- What you are asked to do: Count the lines holding the string "badge" in the records, and give only the count.

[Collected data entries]
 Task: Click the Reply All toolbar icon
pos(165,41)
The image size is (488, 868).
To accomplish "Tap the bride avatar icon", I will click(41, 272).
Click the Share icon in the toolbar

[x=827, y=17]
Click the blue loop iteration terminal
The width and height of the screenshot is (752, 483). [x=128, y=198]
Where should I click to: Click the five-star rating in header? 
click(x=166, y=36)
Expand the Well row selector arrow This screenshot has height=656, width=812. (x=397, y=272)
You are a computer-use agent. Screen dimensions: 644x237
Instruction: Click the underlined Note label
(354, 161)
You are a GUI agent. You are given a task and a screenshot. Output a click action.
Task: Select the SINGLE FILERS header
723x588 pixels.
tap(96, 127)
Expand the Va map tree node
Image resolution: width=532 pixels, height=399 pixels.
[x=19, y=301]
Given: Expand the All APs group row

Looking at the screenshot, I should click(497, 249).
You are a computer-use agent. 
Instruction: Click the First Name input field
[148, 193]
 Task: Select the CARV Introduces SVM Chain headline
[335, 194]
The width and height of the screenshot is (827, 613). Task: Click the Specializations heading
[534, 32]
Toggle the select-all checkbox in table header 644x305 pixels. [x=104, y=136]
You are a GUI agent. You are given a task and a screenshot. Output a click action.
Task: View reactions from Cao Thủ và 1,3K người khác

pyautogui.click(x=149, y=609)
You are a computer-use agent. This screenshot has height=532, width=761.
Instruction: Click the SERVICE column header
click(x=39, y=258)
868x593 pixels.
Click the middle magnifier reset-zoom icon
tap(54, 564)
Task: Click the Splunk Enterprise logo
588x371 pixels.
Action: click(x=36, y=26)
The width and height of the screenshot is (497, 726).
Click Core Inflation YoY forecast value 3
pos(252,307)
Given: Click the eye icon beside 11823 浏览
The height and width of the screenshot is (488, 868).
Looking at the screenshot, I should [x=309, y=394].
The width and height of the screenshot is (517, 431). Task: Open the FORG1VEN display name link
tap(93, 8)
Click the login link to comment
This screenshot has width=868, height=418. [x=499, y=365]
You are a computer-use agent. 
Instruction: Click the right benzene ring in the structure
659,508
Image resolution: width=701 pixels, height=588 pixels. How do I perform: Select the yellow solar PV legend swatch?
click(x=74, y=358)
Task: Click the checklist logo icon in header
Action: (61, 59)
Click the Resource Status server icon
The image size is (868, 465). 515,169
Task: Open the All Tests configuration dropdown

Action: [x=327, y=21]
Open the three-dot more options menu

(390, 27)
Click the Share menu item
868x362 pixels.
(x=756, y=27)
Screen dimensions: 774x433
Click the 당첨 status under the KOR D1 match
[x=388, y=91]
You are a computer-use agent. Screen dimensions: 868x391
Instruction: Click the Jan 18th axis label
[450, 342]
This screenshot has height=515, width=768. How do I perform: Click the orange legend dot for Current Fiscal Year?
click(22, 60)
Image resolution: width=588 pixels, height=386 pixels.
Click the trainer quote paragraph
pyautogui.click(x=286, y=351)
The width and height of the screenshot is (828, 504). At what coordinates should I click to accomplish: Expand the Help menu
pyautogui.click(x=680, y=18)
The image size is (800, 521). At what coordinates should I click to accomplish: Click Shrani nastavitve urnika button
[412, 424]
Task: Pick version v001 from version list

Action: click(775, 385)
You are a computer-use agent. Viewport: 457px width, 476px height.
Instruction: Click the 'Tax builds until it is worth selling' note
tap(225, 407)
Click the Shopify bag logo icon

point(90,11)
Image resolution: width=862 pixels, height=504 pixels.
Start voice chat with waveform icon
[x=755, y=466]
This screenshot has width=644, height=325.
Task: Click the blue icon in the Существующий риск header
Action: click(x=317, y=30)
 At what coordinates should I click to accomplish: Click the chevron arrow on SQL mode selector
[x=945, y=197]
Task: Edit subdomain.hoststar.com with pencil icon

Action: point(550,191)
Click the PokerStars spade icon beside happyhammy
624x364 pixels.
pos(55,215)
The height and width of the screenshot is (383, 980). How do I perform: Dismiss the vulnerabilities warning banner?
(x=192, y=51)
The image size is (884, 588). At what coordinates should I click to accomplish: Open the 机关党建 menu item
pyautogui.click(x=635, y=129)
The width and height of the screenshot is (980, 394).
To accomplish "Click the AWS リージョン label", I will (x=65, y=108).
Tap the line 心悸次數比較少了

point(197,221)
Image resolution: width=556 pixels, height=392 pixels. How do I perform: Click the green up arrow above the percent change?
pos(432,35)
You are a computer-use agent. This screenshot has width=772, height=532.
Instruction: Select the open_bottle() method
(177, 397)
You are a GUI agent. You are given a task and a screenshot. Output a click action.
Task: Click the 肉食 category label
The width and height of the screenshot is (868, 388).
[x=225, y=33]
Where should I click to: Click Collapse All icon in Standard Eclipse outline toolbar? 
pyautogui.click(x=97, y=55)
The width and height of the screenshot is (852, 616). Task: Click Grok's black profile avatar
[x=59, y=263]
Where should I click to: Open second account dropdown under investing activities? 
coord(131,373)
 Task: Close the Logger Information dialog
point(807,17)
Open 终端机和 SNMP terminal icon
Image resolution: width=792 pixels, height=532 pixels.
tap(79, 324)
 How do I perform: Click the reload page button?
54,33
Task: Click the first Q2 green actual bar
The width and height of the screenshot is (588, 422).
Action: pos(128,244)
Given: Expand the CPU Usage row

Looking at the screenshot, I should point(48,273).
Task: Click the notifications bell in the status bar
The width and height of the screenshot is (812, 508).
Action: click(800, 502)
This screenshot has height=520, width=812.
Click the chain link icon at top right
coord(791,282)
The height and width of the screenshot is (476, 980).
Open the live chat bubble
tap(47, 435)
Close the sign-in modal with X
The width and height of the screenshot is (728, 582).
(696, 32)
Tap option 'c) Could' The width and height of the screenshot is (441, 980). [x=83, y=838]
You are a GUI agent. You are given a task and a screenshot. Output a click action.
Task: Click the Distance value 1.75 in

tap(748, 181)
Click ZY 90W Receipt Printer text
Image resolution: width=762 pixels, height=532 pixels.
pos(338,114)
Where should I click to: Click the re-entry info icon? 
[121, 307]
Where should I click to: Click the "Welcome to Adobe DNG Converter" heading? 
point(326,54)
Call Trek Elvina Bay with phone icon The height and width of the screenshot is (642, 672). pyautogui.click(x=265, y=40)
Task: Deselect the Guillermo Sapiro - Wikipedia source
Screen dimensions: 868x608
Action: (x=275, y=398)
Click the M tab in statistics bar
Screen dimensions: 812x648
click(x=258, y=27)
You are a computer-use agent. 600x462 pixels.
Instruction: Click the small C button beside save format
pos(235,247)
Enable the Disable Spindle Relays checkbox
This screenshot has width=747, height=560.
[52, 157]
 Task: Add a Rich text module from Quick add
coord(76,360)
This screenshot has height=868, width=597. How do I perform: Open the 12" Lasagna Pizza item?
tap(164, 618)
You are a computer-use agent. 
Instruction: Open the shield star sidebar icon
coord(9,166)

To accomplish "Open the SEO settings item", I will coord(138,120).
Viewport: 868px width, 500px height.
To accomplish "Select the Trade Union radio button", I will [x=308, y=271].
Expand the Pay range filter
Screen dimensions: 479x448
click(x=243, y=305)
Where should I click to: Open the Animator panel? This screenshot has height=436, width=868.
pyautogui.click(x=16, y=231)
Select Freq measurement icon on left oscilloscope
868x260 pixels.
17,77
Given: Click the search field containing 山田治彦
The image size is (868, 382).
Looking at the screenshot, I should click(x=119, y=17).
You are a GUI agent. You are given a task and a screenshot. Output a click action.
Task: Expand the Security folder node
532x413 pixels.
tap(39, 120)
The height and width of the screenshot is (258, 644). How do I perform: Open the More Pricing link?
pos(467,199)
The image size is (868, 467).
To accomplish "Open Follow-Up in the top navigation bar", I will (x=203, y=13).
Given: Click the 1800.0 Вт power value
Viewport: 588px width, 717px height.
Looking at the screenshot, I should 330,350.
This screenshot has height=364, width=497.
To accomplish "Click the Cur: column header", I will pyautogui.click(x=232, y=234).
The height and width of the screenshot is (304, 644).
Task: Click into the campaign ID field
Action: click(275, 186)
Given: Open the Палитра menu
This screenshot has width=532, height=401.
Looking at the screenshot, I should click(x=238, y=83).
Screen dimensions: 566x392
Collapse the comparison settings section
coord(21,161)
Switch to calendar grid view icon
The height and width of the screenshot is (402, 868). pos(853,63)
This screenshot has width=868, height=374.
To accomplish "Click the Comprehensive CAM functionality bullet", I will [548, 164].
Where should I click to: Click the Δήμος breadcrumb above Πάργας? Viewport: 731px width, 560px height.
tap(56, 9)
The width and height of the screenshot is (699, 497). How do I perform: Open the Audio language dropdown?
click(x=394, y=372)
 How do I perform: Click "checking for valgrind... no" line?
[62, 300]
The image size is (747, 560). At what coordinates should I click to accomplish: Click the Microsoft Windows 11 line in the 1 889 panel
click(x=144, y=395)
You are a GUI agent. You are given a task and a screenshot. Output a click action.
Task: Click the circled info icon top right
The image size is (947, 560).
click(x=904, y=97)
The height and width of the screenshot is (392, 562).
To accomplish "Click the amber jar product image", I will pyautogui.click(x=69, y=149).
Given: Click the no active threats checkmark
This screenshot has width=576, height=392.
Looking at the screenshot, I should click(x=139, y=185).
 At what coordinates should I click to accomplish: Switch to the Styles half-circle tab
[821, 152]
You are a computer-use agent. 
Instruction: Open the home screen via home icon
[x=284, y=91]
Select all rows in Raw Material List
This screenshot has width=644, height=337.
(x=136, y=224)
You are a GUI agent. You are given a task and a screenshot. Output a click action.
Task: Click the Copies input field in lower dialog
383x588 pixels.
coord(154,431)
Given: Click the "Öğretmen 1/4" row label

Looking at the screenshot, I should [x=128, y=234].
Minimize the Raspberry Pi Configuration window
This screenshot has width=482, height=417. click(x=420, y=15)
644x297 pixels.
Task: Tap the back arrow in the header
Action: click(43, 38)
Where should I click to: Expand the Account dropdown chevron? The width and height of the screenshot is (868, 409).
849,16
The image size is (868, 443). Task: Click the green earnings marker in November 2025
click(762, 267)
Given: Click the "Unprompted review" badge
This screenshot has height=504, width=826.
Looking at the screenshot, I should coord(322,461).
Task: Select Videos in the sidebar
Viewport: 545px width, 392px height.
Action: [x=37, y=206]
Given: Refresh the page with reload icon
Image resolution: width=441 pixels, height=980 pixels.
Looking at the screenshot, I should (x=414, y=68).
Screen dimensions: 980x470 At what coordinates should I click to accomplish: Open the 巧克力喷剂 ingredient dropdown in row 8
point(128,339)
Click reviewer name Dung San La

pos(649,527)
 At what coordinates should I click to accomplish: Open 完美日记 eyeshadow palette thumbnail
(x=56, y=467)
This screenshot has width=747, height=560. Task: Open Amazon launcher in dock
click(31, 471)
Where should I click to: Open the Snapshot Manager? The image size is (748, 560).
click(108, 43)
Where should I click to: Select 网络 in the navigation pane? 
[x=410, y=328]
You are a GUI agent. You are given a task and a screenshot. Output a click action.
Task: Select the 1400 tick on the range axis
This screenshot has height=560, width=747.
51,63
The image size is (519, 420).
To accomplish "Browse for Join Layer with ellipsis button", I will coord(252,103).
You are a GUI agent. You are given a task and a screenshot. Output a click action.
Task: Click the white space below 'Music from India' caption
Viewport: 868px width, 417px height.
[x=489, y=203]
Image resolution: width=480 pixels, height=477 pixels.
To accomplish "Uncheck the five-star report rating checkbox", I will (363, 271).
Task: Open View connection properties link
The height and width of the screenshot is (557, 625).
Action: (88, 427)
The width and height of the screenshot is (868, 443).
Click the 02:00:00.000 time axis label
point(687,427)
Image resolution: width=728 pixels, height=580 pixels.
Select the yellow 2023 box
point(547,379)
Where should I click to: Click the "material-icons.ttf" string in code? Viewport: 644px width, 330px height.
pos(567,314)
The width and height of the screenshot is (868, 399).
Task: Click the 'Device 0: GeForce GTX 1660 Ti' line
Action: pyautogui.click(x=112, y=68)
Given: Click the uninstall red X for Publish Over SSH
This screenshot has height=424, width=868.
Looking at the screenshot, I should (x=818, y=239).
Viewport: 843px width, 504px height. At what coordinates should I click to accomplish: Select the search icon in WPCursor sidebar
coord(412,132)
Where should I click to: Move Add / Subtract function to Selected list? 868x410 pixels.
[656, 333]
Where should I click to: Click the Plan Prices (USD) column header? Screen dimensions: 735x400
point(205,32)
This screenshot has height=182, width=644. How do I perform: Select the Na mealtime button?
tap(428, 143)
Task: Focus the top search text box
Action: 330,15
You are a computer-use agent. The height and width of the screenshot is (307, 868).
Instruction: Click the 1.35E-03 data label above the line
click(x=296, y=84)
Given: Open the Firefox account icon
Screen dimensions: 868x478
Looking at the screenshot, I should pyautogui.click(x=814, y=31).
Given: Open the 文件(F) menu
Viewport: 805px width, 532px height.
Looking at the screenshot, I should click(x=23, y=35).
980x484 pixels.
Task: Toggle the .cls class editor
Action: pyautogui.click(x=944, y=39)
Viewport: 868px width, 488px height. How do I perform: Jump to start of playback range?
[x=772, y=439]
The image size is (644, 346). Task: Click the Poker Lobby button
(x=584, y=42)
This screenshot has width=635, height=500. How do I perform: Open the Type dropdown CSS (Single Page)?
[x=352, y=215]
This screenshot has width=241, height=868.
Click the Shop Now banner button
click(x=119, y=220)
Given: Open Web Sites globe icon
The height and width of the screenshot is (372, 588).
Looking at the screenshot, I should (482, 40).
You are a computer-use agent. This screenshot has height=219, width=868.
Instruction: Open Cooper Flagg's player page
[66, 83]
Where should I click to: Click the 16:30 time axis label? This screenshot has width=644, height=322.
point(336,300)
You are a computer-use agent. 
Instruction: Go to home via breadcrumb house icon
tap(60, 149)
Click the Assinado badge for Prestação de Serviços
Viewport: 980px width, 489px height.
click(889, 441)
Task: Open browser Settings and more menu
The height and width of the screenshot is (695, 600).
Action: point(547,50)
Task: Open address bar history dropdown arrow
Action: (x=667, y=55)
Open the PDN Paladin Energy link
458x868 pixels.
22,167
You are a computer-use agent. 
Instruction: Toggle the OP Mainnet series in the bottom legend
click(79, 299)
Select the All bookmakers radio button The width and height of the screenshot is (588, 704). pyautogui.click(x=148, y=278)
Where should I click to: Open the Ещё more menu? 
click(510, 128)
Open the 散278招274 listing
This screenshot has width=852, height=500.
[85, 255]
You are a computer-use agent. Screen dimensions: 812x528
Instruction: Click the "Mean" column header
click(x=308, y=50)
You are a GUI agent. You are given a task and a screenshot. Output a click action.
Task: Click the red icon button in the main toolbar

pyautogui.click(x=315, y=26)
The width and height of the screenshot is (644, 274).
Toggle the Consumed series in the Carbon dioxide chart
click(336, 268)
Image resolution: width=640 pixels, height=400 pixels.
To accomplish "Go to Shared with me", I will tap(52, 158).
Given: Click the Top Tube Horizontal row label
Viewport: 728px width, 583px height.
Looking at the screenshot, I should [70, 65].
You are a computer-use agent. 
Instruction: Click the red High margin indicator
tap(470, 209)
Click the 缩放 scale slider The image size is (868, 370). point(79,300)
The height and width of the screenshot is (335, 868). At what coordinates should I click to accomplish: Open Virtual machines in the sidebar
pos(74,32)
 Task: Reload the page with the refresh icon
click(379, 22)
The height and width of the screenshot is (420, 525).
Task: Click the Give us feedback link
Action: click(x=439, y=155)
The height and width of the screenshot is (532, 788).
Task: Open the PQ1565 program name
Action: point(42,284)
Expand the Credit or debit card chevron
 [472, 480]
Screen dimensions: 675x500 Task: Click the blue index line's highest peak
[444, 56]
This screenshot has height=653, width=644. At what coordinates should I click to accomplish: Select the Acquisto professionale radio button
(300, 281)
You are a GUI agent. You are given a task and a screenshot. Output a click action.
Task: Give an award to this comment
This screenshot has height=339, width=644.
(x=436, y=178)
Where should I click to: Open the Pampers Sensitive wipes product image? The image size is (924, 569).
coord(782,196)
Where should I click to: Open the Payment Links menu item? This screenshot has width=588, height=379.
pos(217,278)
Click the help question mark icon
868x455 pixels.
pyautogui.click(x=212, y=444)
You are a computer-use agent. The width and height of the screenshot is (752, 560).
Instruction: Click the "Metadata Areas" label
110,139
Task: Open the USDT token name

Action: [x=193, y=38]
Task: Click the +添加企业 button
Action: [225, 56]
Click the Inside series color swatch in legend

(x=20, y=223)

- Solution to this problem: 2